━━━━━ PASSAGE TO READ

She'd look better in a 3-piece (with the 3rd piece being a gag!)


----------



## bruinfan (Jan 17, 2006)

markz said:


> She'd look better in a 3-piece (with the 3rd piece being a gag!)


NICE... LOL...

I have to use that one someday.....


----------



## Havana Brown (Feb 3, 2005)

krugs84 said:


> I have to admit Mirna in a bikini wasn't such a bad thing....


But Charla? 

This was the funniest episode. I laughed so much throughout. Between Danny falling doing the fish roadblock, Charla in her rafting outfit, the hitting of the post, and so much more.

Very entertaining.


----------



## PJO1966 (Mar 5, 2002)

jlb said:


> Anyone else say "HFC" when Terri got smacked by the wave on the rafting.........


She gets a big :up: from me. She's one tough lady. She actually seemed like she enjoyed it.

I too had to go back and replay the look on Dave's face. I expected horns to pop out of the back of his head. He looked downright evil.

I have to admit that Rob doesn't come off as badly as he did last time around.

I'm really tired of Mirna and the thick accent she puts on when she talks to locals.

I had heard that one of the teams was going to be sent away from the Pit Stop because they didn't have all their clues. I thought it was going to be the Guidos. We had to pause when they cut to the interview with them when they were wearing their matching black turtlenecks and chains, we were hysterical. I think they might have seen The Producers one too many times.


----------



## jking (Mar 23, 2005)

RoundBoy said:


> Uchena & joyce did get the idea too .. they went to the hotel to book flights .... but for some reason only saw the later flight. I really can't fathom why they would book flights for other teams though...


They did see the earlier time, they were just only able to book that time for themselves and the Guidos because the other two teams didn't give them their security codes on the back of their credit cards.

As for R&A being the only "all stars" of the group, I agree at this point that they appear to outclass everyone else, but I also think Uchenna and Joyce deserve to be called true "all stars", since they did win their season.

And Charla and Mirna? Wow. I actually liked them in their season, but not in the least this season. I'm not a Guido fan, but did I hear it right that Mirna complained when the Guidos jumped in front of them at one point, saying the Guidos wouldn't even be there if it weren't for Charla and Mirna... suggesting they helped the Guidos out of the kindness of their hearts? Mirna... hello? You "helped" them because you didn't know they hadn't written down the whole clue and they overheard you asking someone else about the town name, not out of the kindness of your heart. That's what blows my mind about those two. They both have VERY selective memory.


----------



## IJustLikeTivo (Oct 3, 2001)

danplaysbass said:


> Ya, the "Use your boobs" thing was funny. I was impressed with how quickly the beauty queens did that task. It didn't look that easy.


It was mildly amusing but reveals Eric to be a complete sexist moron. If you were his girlfriend and all the rest of them partners were making supportive "great job honey" kinds of statements and your boyfriend just kept saying "use your boobs", how would you feel. What a dumba$$


----------



## Doh (May 18, 2001)

━━━━━━━━━━
━━━━━ DATA SHOWN

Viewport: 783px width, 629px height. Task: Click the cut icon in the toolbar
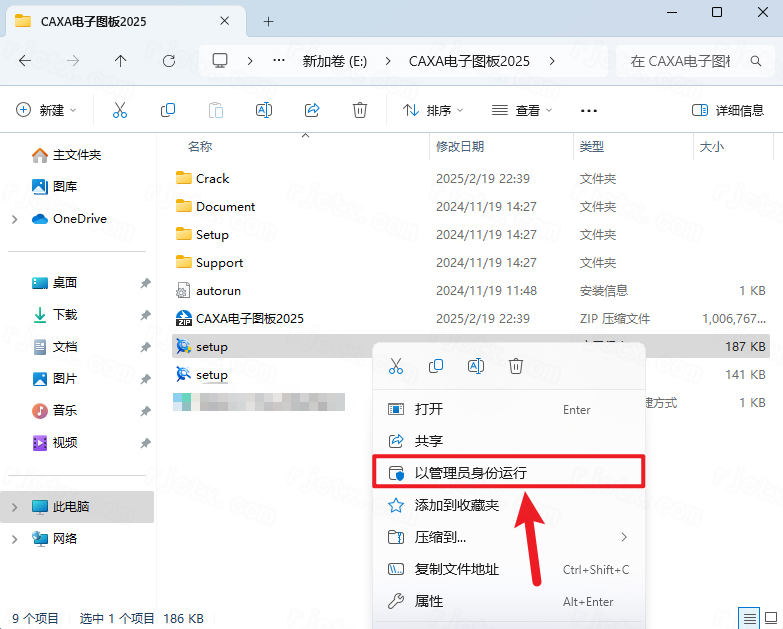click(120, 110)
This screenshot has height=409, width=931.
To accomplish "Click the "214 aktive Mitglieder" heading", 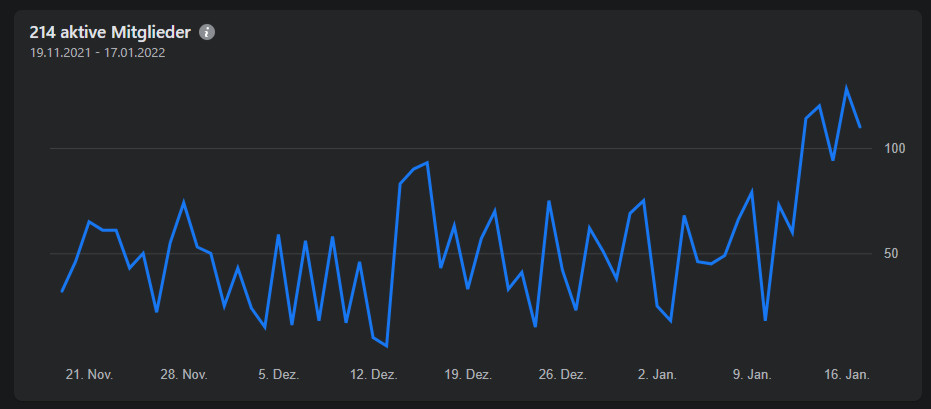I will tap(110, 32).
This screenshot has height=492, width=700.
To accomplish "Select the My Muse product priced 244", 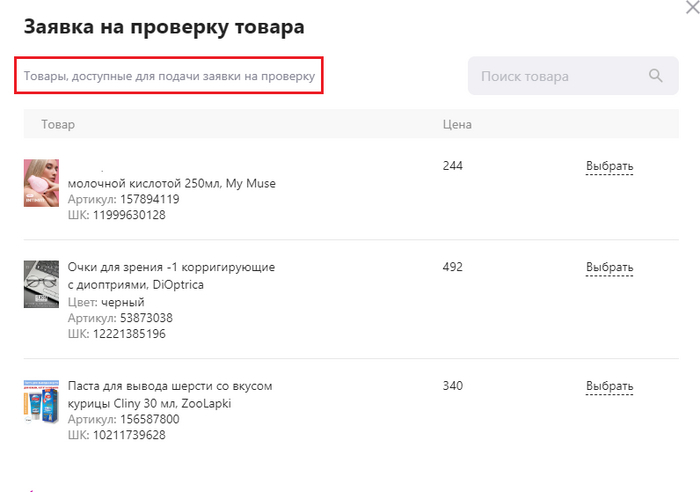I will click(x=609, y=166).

━━━━━━━━━━
━━━━━ DATA SHOWN

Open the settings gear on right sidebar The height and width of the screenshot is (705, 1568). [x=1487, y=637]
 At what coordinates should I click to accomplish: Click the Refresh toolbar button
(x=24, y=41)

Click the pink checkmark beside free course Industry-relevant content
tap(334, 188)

━━━━━━━━━━
━━━━━ DATA SHOWN

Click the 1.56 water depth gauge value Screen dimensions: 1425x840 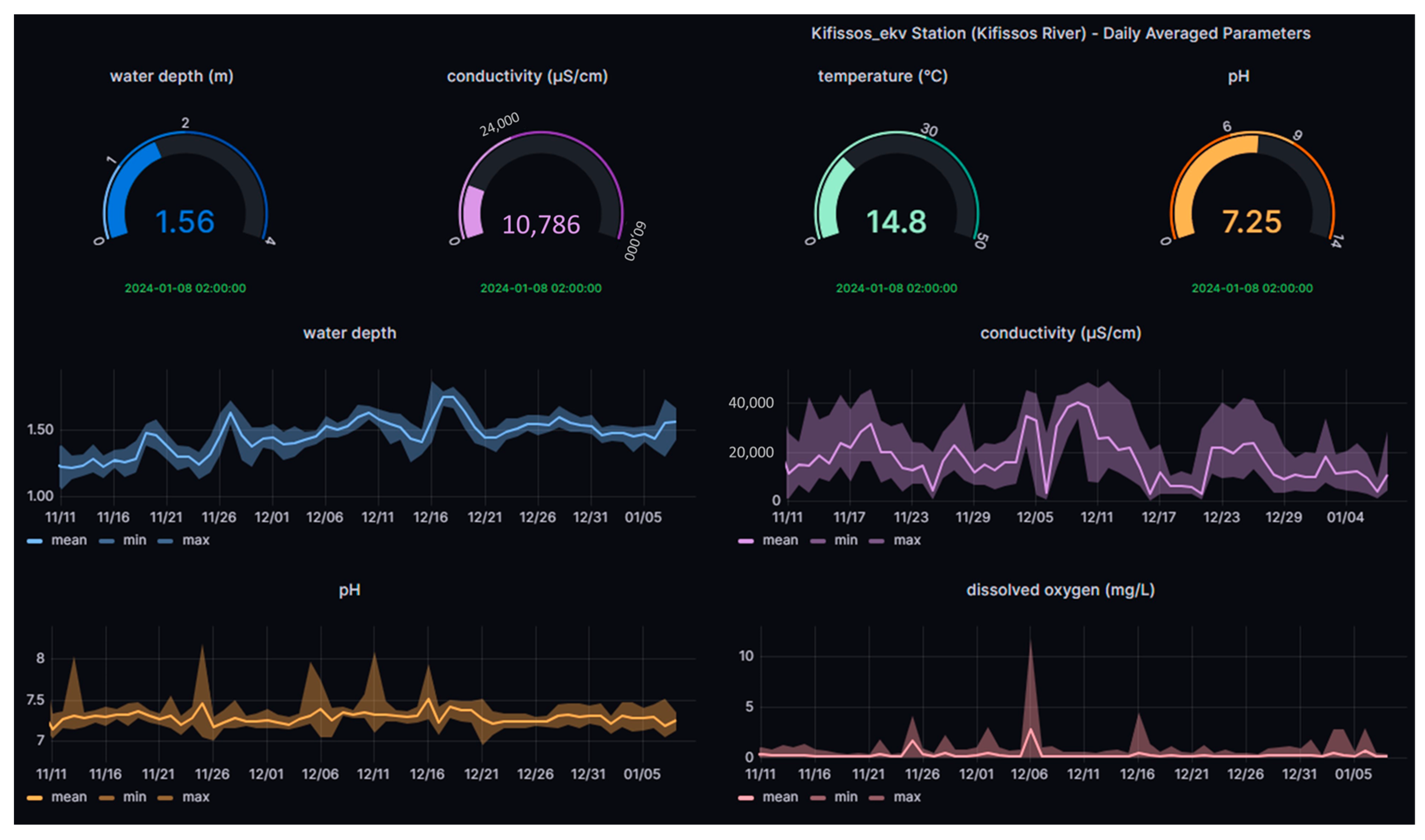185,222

━━━━━━━━━━

*WORK INSTRUCTIONS*
• 1. According to the forum thread, why could Uchenna and Joyce book the earlier flight only for themselves and the Guidos?
• 2. Quote the forum thread word for word, starting with "## PJO1966 (Mar" and going on through "looked downright evil.".

*ANSWER SET*
• 1. The other two teams didn't give them the security codes on the back of their credit cards.

• 2.
## PJO1966 (Mar 5, 2002)

jlb said:


> Anyone else say "HFC" when Terri got smacked by the wave on the rafting.........


She gets a big :up: from me. She's one tough lady. She actually seemed like she enjoyed it.

I too had to go back and replay the look on Dave's face. I expected horns to pop out of the back of his head. He looked downright evil.